Reincarnation and Destiny in the
Mystery Dramas
The Mystery Dramas often strike a
deep chord within, bringing notes of destiny understandings to
sound within our individual life circumstances. They contain
extremely concentrated karmic wisdom. A clue to the reason why,
appears in the following writings of Rudolf Steiner about his
Mystery Drama, ‘The Portal
ofInitiation’:
‘And actually, one must
understand that if some trouble were to be taken to read the things
that lie within this drama---not reading between the lines, but if
one were to take the trouble to read
what lies in the words themselves
spiritually---if one were to take the trouble
to grasp the Rosicrucian Mystery in just such a way, seeking for
these things in the next few years, then it would not be necessary
for me to give so many lectures about this or that in the time to
come.’1)
Hans Pusch brings additional
meaning to these lines 2):
“To learn to tune in to gesture
language made audible in speech: this is the actor’s training,
deepened by the dramatic style of Rudolf Steiner in his plays.
There the speech sounds themselves ----consonants and vowels-– are
a gesture language that has to be listened to.
What Benedictus
says in Scene One of
‘TheSoul’s
Probation’ hints at this, the key to the
‘mystery’ character of the dramas:
‘I do not wish my words alone to
say
what they convey as covering for
concepts.
They turn the natural forces of
the soul
to the realities of
spirit…
It is the nature of these
words
to lead to founts of
knowledge;
yet it remains with
him
who hears them in their own true
sense,
To drink the spirit water at the
source!’”

=-=-=

→ Set of tasks
1 - Rewrite everything from "Hans Pusch brings" down to "in his plays." in the text on the Mystery Dramas, changing "training" to "schooling".
2 - According to the text on the Mystery Dramas, in which scene of "The Soul's Probation" does Benedictus speak the quoted lines?
3 - Pick up the text on reincarnation and destiny in the Mystery Dramas after its final sentence and keep writing.

→ Source data
=-=-=

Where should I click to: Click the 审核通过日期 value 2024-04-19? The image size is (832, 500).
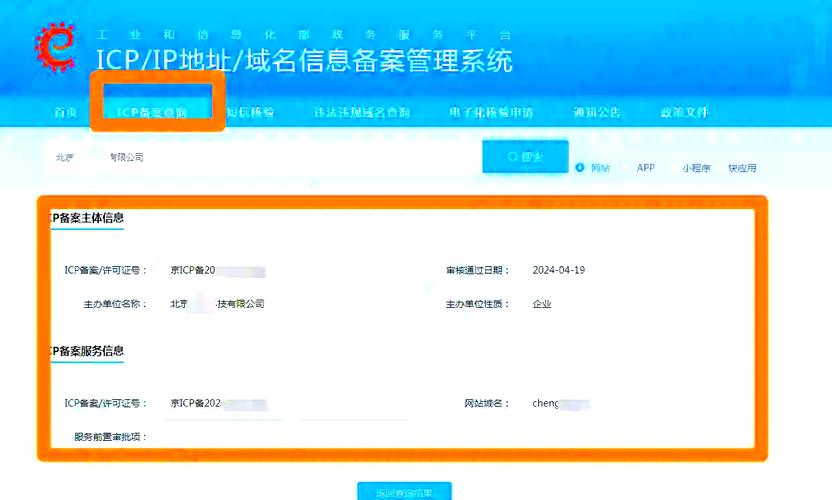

=-=-=

→ Answer list
1 -
Hans Pusch brings additional
meaning to these lines 2):
“To learn to tune in to gesture
language made audible in speech: this is the actor’s schooling,
deepened by the dramatic style of Rudolf Steiner in his plays.

2 - Scene One

3 -
And later on in the above lecture
series by Rudolf Steiner:
‘……--There is no spiritual
development in itself, no general spiritual development; there is
only the spiritual development of one individual, or of another, or
of a third, or of a thousandth one. And, for as many people as
there are in the world, there must be so and so many processes of
development. If one wants to show what development is, such as it
really is in the spiritual world; that can only happen by showing
the development of a single individual; that is, by interpreting
what is ‘true for everyone’, into one single individual. In the
same way that one experiences more or less the beginnings of a
spiritual path for all humans in
How to Attain Knowledge of the
Higher Worlds, so in the Rosicrucian Mystery
Drama ( ‘The Portal of
Initiation’) lies the mystery of one single
person’s development, that of Johannes
Thomasius.’1)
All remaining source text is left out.